SOURCE EXTRACT
• • • • •
Upon returning home from his first visit to Crater Lake with William Steel in 1885, J.M. Breck wrote a letter that was reproduced in regional newspapers describing the lake and its beauty. Meanwhile Steel sent out one thousand circular letters to practically all the large daily newspapers asking them to support the idea of making Crater Lake a national park. He also contacted every newspaper and postmaster in Oregon, urging them to circulate petitions to this effect. Steel also wrote a 112-page book called The Mountains of Oregon, copies of which he mailed to President Cleveland, members of the cabinet, and to Congress.

In 1886 Oregon's representatives in Congress urged the passage of an act setting apart Crater Lake and four townships of land surrounding it, twelve by thirty miles in extent, as a national park. A joint memorial to Congress and a petition to the President were forwarded to Washington. Senators John H. Mitchell and Joseph N. Dolph and Representative Binger Hermann were persuaded to seek favorable concurrence in the matter. Not content with these efforts, Steel went to Washington himself and met with the president, convincing the Chief Executive that a mandatory first step should be the withdrawal of ten townships of land in the area from public entry. Impressed by Steel's sincerity and high purpose, Cleveland recommended to Secretary of the Interior Lucius Q.C. Lamar the "temporary withdrawal of certain public lands in Oregon pending legislation, looking to the creation of a public park which shall embrace Crater Lake." [14] On February 1, 1886, President Cleveland signed an executive order withdrawing from settlement or sale ten townships surrounding and including Crater Lake.
• • • • •
DIRECTION 1
Decide whether each statement agrees with the Crater Lake passage above, answering yes or no and quoting the words from it that settle the matter.
(a) Steel sent one thousand circular letters to newspapers.
(b) Steel's book The Mountains of Oregon ran to 212 pages.
(c) Cleveland's executive order withdrew four townships around Crater Lake.
DIRECTION 2
Answer these short questions using the Crater Lake passage above.
(a) In what year did J.M. Breck first visit Crater Lake with William Steel?
(b) Who was the Secretary of the Interior to whom Cleveland made his recommendation?
(c) On what date did President Cleveland sign the executive order?

RECORDED DATA
• • • • •
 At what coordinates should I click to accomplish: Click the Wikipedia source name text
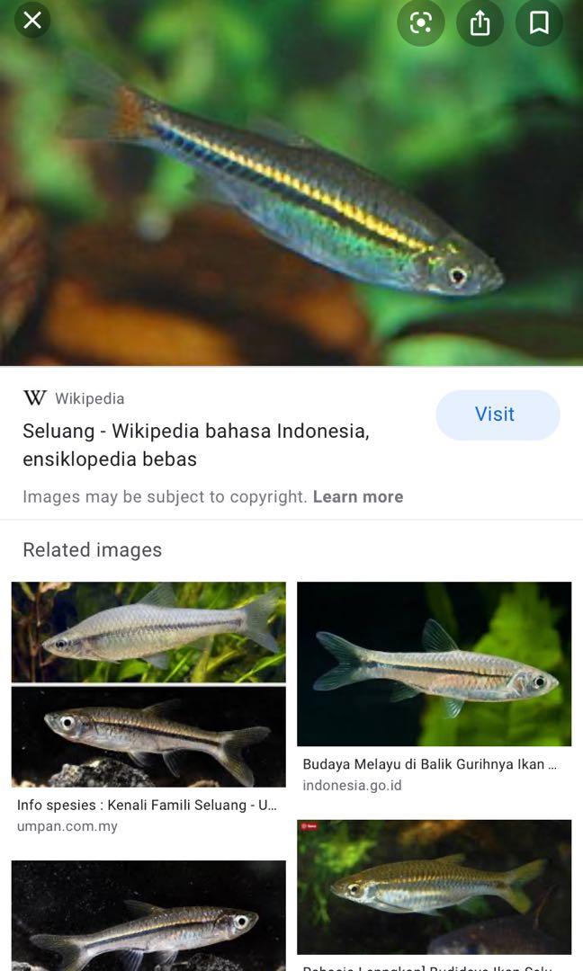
• • • • •
FULL RESPONSE 1
(a) Yes: "Steel sent out one thousand circular letters to practically all the large daily newspapers"
(b) No: "a 112-page book called The Mountains of Oregon"
(c) No: "withdrawing from settlement or sale ten townships surrounding and including Crater Lake"

FULL RESPONSE 2
(a) 1885
(b) Lucius Q.C. Lamar
(c) February 1, 1886